YOUR OBJECTIVE: Please answer from the Fabrice AI post below: which service was chosen for building the Fabrice AI Avatar?

STUDY TEXT:

--------------------

In the last post, Fabrice AI: The Technical Journey I explained the journey we went through to building Fabrice AI doing a full circle. I started by using Chat GPT 3 and 3.5. Disappointed with the results, I tried to use the Langchain Framework to build my own AI model on top of it, before coming back to Chat GPT once they started using vector databases and massively improving results with 4o.
Here is the current process for training Fabrice AI:
- The training data (blog posts, Youtube URLs, podcasts URLs, PDF URLs and image URLs) is stored in our WordPress database.
- We extract the data and structure it.
- We provide the structured data to Open AI for training using the Assistants API.
- Open AI then creates a vector store database and stores it.
Here is an example of a piece of structured data. Each piece of content has its own JSON file. We make sure not to exceed the 32,000 tokens limit.
{
“id”: “1”,
“date”: ” “,
“link”:”https://fabricegrinda.com/”,
“title”: {
“rendered”: “What is Fabrice AI?”
},
“Category”: “About Fabrice”,
“featured_media”: “https://fabricegrinda.com/wp-content/uploads/2023/12/About-me.png”,
“other_media”: “”,
“knowledge_type”: “blog”,
“contentUpdated”: “Fabrice AI is a digital representation of Fabrice’s thoughts based on his blog posts and select transcribed podcasts and interviews using ChatGPT.Given that many of the transcriptions are imperfectly transcribed and that the blog is but a limited representation of Fabrice the individual, we apologize of inaccuracies and missing information. Nonetheless, this is a good starting point to get Fabrice’s thoughts on many topics.”
}
The is the current technical implementation:
- The consumer facing website is hosted on AWS Amplify.
- The integration between the public site and Open AI is done through an API layer, which is hosted on AWS as a Python API server.
- We use MongoDB as a log to store all the questions asked by the public, the answers given by Chat GPT, and the URLs of the sources.
- We use various scripts to structure the data from the blog, YouTube, etc. to pass to Open AI for training.
- We use React-Speech Recognition to convert voice inquiries to text.
- We also use Google Analytics to track the website traffic.
It’s important to note that we use two assistants:
- One for answering questions.
- One for getting metadata URLs, the blog URLs that have the original content to display the sources at the bottom of the answers.
What next?
- Speech-to-Text Improvements
Open AI’s Whisper model for speech to text is more accurate than React. It also supports multiple languages out of the box and it’s good at handling mixed language speech, accents, and dialects. As a result, I will most likely move to it in the coming months. That said it’s more complex to set up so it might be a while. You need to handle the model, manage dependencies (e.g., Python, libraries), and ensure you have sufficient hardware for efficient performance. Also, Whisper isn’t designed for direct use in browsers. When building a web app, you need to create a backend service to handle the transcription which adds complexity.
- Fabrice AI Avatar
I want to create a Fabrice AI Avatar that looks and sounds like me that you can have a conversation with. I evaluated D-iD but found it way too expensive for my purposes. Eleven Labs is voice-only. Synthesia is great but does not currently create videos in real time. In the end I decided to use HeyGen given the more appropriate pricing and functionality.
I suspect that at some point Open AI will release its own solution so this work will have been for naught. I am comfortable with that and will switch to the Open AI solution when and if it comes. At this stage the point of this entire exercise is to learn what’s possible with AI and how much work it requires to help me understand the space better.
- Custom Dashboard
Right now, I need to run a MongoDB query to get an extract of the day’s questions and answers. I am building a simple dashboard where I can get extractions and simple statistics on the number of queries per language, the number of speech-to-text requests etc.
- Additional Data Sources
We just uploaded the FJ Labs Portfolio to Fabrice AI. You can now ask whether a company is part of the portfolio. Fabrice AI answers with a short description of the company and a link to its website.
Given the number of personal questions Fabrice AI was getting that it did not have the answers to, I took the time to manually tag every speaker in my 50th Birthday Video to give the content it needed.
Conclusion
With all the work I have done over the past twelve months on all things AI related, there seems to be a clear universal conclusion: the more you wait, the cheaper, easier and better it gets, and the more likely that Open AI will offer it! In the meantime, let me know if you have any questions.

--------------------

RECORDS:
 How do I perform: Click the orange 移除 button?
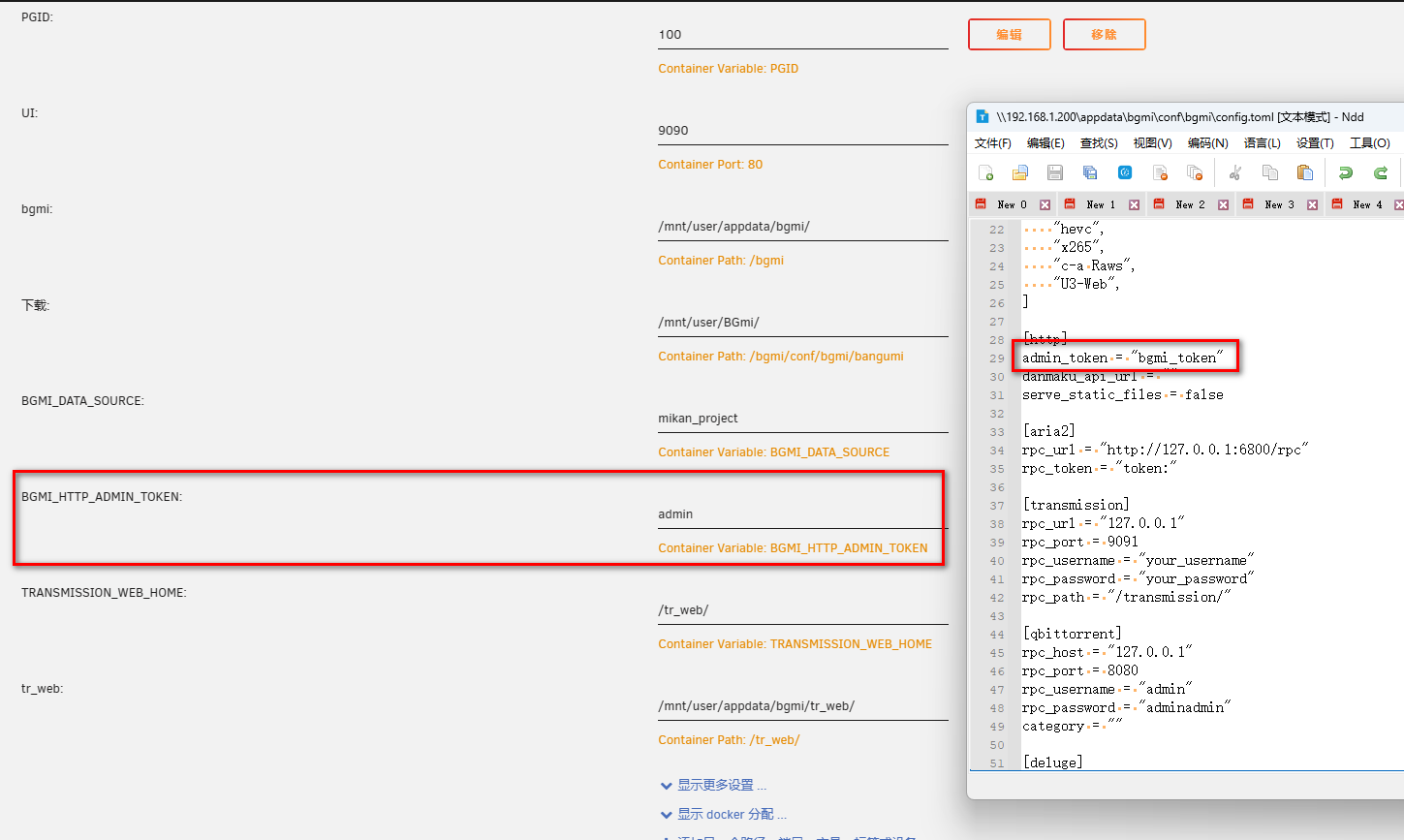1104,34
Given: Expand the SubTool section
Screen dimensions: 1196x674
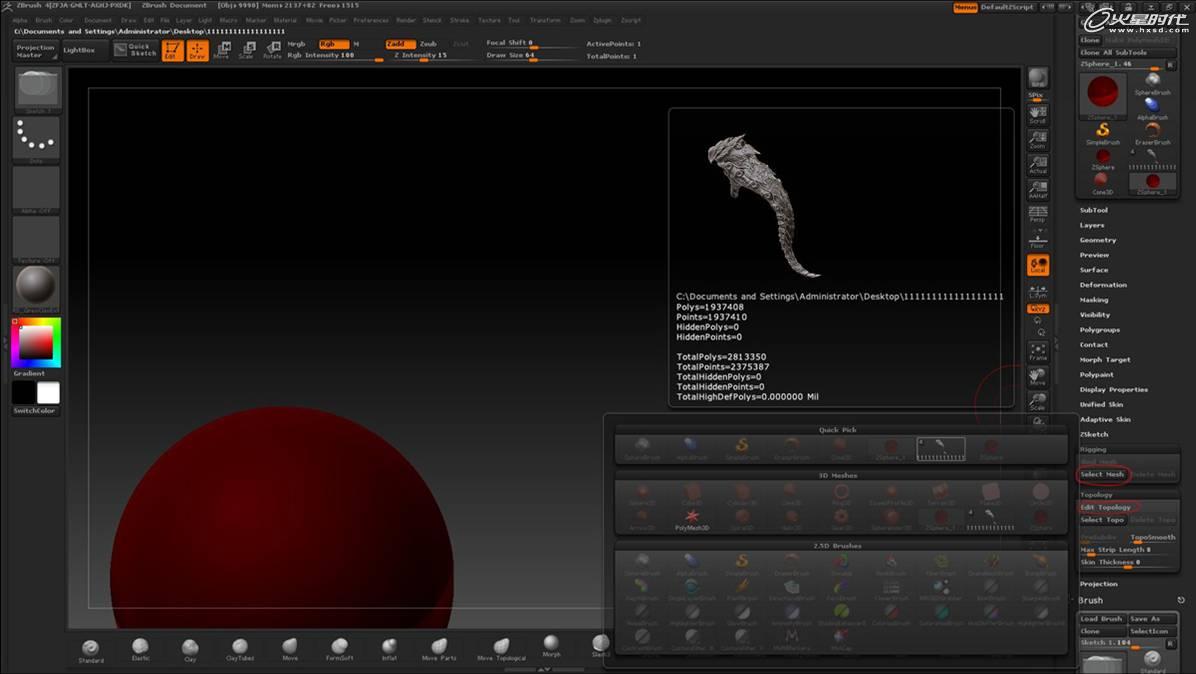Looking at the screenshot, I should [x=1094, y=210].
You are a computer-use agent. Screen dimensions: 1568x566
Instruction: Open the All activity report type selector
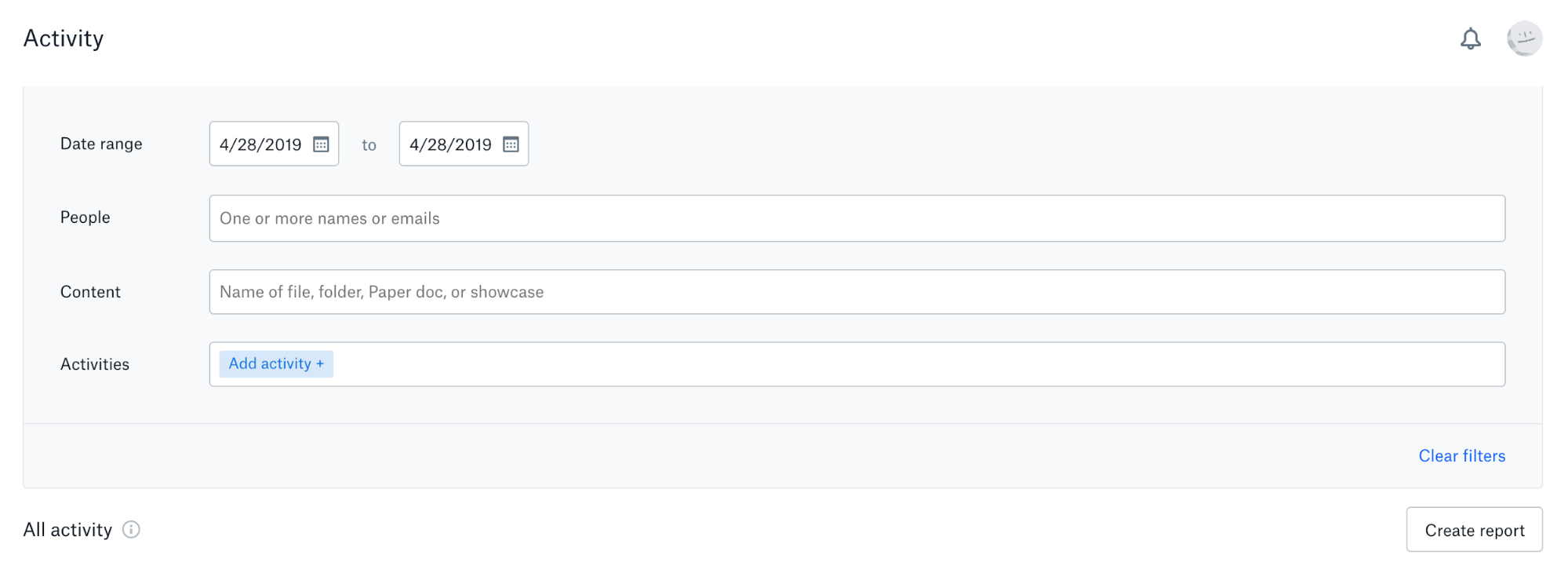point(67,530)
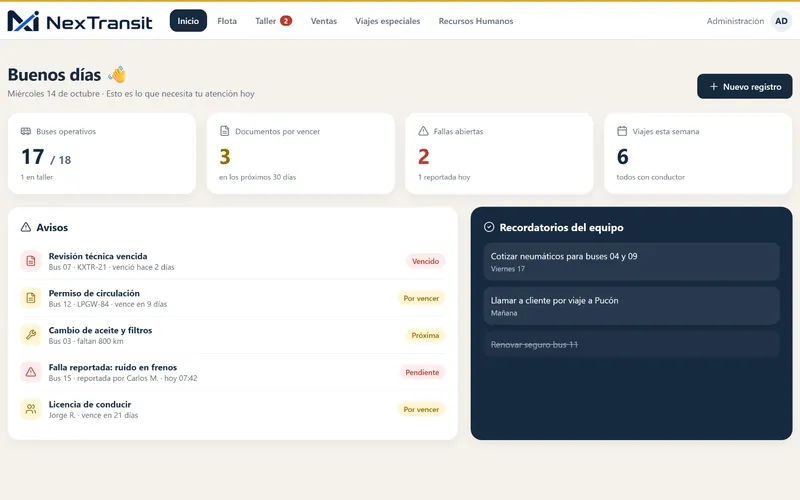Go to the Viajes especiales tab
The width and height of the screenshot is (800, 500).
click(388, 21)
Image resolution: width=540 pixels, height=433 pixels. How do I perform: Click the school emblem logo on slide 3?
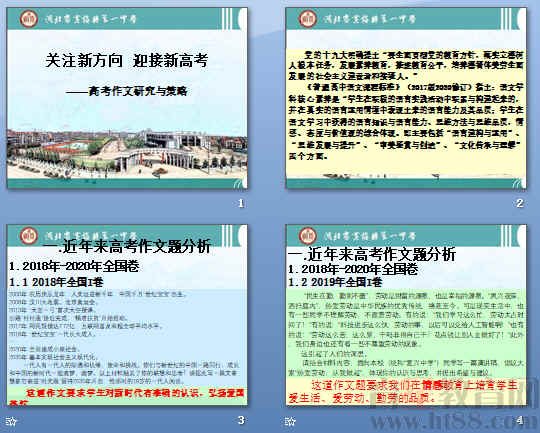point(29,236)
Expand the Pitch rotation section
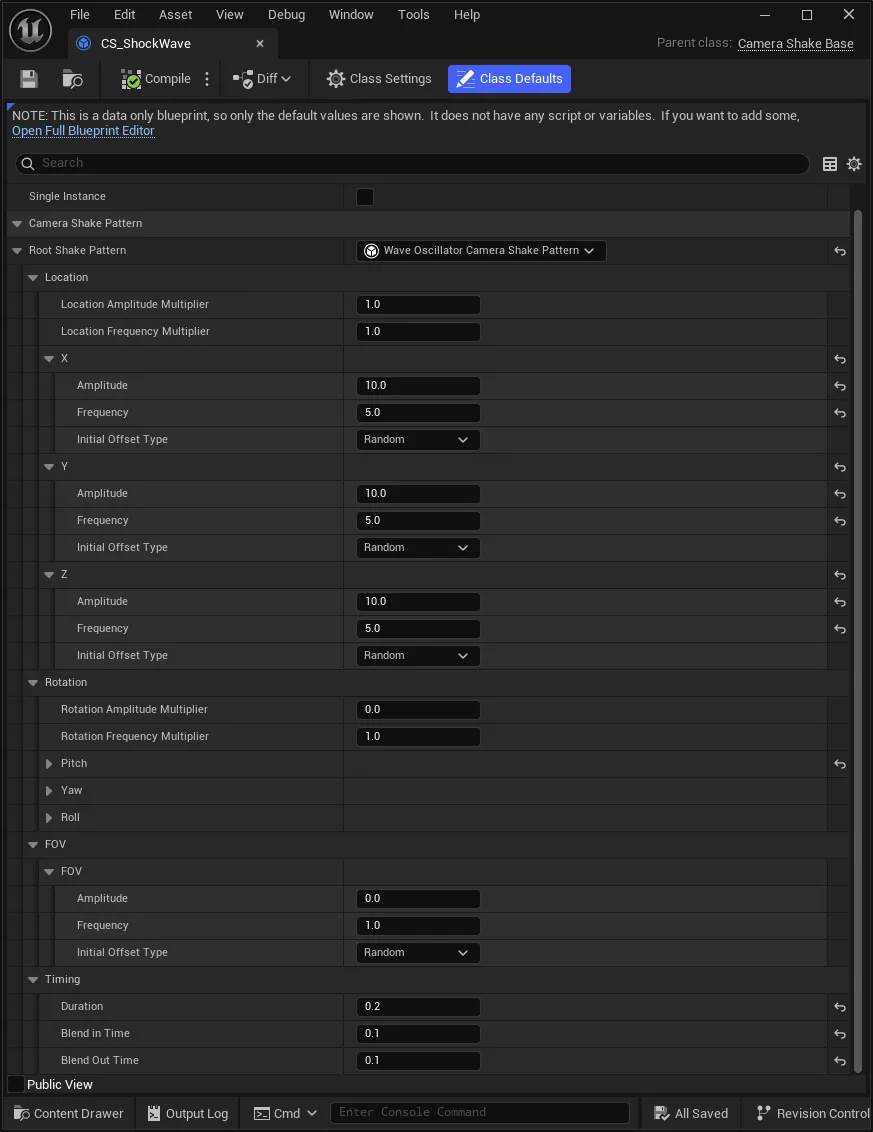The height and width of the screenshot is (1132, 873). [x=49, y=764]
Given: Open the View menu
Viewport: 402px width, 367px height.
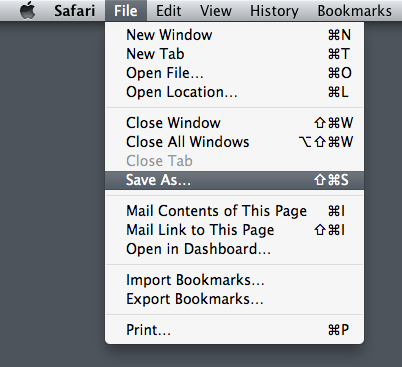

--------------------

RESULT FOR THIS TASK: HeyGen, chosen for its more appropriate pricing and functionality.